DBX First Quarter 2024 Investor Presentation
DBX First Quarter 2024 Investor PresentationDBX First Quarter 2024 Investor Presentation
DBX First Quarter 2024 Investor PresentationDropbox
 
Modular Monolith - a Practical Alternative to Microservices @ Devoxx UK 2024
Modular Monolith - a Practical Alternative to Microservices @ Devoxx UK 2024Modular Monolith - a Practical Alternative to Microservices @ Devoxx UK 2024
Modular Monolith - a Practical Alternative to Microservices @ Devoxx UK 2024Victor Rentea
 
Vector Search -An Introduction in Oracle Database 23ai.pptx
Vector Search -An Introduction in Oracle Database 23ai.pptxVector Search -An Introduction in Oracle Database 23ai.pptx
Vector Search -An Introduction in Oracle Database 23ai.pptxRemote DBA Services
 
Platformless Horizons for Digital Adaptability
Platformless Horizons for Digital AdaptabilityPlatformless Horizons for Digital Adaptability
Platformless Horizons for Digital AdaptabilityWSO2
 
Mcleodganj Call Girls 🥰 8617370543 Service Offer VIP Hot Model
Mcleodganj Call Girls 🥰 8617370543 Service Offer VIP Hot ModelMcleodganj Call Girls 🥰 8617370543 Service Offer VIP Hot Model
Mcleodganj Call Girls 🥰 8617370543 Service Offer VIP Hot ModelDeepika Singh
 
Repurposing LNG terminals for Hydrogen Ammonia: Feasibility and Cost Saving
Repurposing LNG terminals for Hydrogen Ammonia: Feasibility and Cost SavingRepurposing LNG terminals for Hydrogen Ammonia: Feasibility and Cost Saving
Repurposing LNG terminals for Hydrogen Ammonia: Feasibility and Cost SavingEdi Saputra
 
Cloud Frontiers: A Deep Dive into Serverless Spatial Data and FME
Cloud Frontiers:  A Deep Dive into Serverless Spatial Data and FMECloud Frontiers:  A Deep Dive into Serverless Spatial Data and FME
Cloud Frontiers: A Deep Dive into Serverless Spatial Data and FMESafe Software
 
MS Copilot expands with MS Graph connectors
MS Copilot expands with MS Graph connectorsMS Copilot expands with MS Graph connectors
MS Copilot expands with MS Graph connectorsNanddeep Nachan
 
Six Myths about Ontologies: The Basics of Formal Ontology
Six Myths about Ontologies: The Basics of Formal OntologySix Myths about Ontologies: The Basics of Formal Ontology
Six Myths about Ontologies: The Basics of Formal Ontologyjohnbeverley2021
 
Rising Above_ Dubai Floods and the Fortitude of Dubai International Airport.pdf
Rising Above_ Dubai Floods and the Fortitude of Dubai International Airport.pdfRising Above_ Dubai Floods and the Fortitude of Dubai International Airport.pdf
Rising Above_ Dubai Floods and the Fortitude of Dubai International Airport.pdfOrbitshub
 
Biography Of Angeliki Cooney | Senior Vice President Life Sciences | Albany, ...

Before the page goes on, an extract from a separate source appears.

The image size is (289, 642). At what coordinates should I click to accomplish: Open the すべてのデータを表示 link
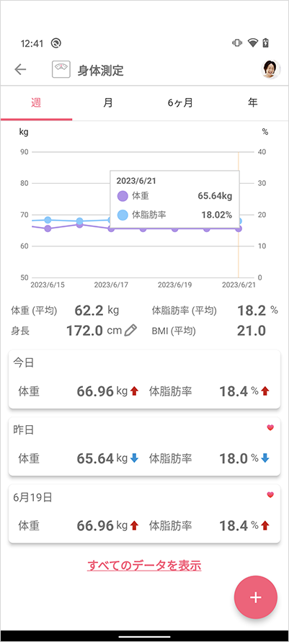(x=144, y=566)
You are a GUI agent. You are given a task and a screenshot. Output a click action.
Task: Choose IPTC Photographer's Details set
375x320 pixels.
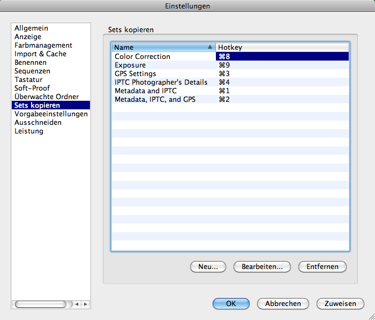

Biography Of Angeliki Cooney | Senior Vice President Life Sciences | Albany, ...Biography Of Angeliki Cooney | Senior Vice President Life Sciences | Albany, ...
Biography Of Angeliki Cooney | Senior Vice President Life Sciences | Albany, ...Angeliki Cooney
 
Apidays New York 2024 - Scaling API-first by Ian Reasor and Radu Cotescu, Adobe
Apidays New York 2024 - Scaling API-first by Ian Reasor and Radu Cotescu, AdobeApidays New York 2024 - Scaling API-first by Ian Reasor and Radu Cotescu, Adobe
Apidays New York 2024 - Scaling API-first by Ian Reasor and Radu Cotescu, Adobeapidays
 
ICT role in 21st century education and its challenges
ICT role in 21st century education and its challengesICT role in 21st century education and its challenges
ICT role in 21st century education and its challengesrafiqahmad00786416
 
EMPOWERMENT TECHNOLOGY GRADE 11 QUARTER 2 REVIEWER
EMPOWERMENT TECHNOLOGY GRADE 11 QUARTER 2 REVIEWEREMPOWERMENT TECHNOLOGY GRADE 11 QUARTER 2 REVIEWER
EMPOWERMENT TECHNOLOGY GRADE 11 QUARTER 2 REVIEWERMadyBayot
 

Kürzlich hochgeladen (20)

DEV meet-up UiPath Document Understanding May 7 2024 Amsterdam
DEV meet-up UiPath Document Understanding May 7 2024 AmsterdamDEV meet-up UiPath Document Understanding May 7 2024 Amsterdam
DEV meet-up UiPath Document Understanding May 7 2024 Amsterdam
 
presentation ICT roal in 21st century education
presentation ICT roal in 21st century educationpresentation ICT roal in 21st century education
presentation ICT roal in 21st century education
 
Web Form Automation for Bonterra Impact Management (fka Social Solutions Apri...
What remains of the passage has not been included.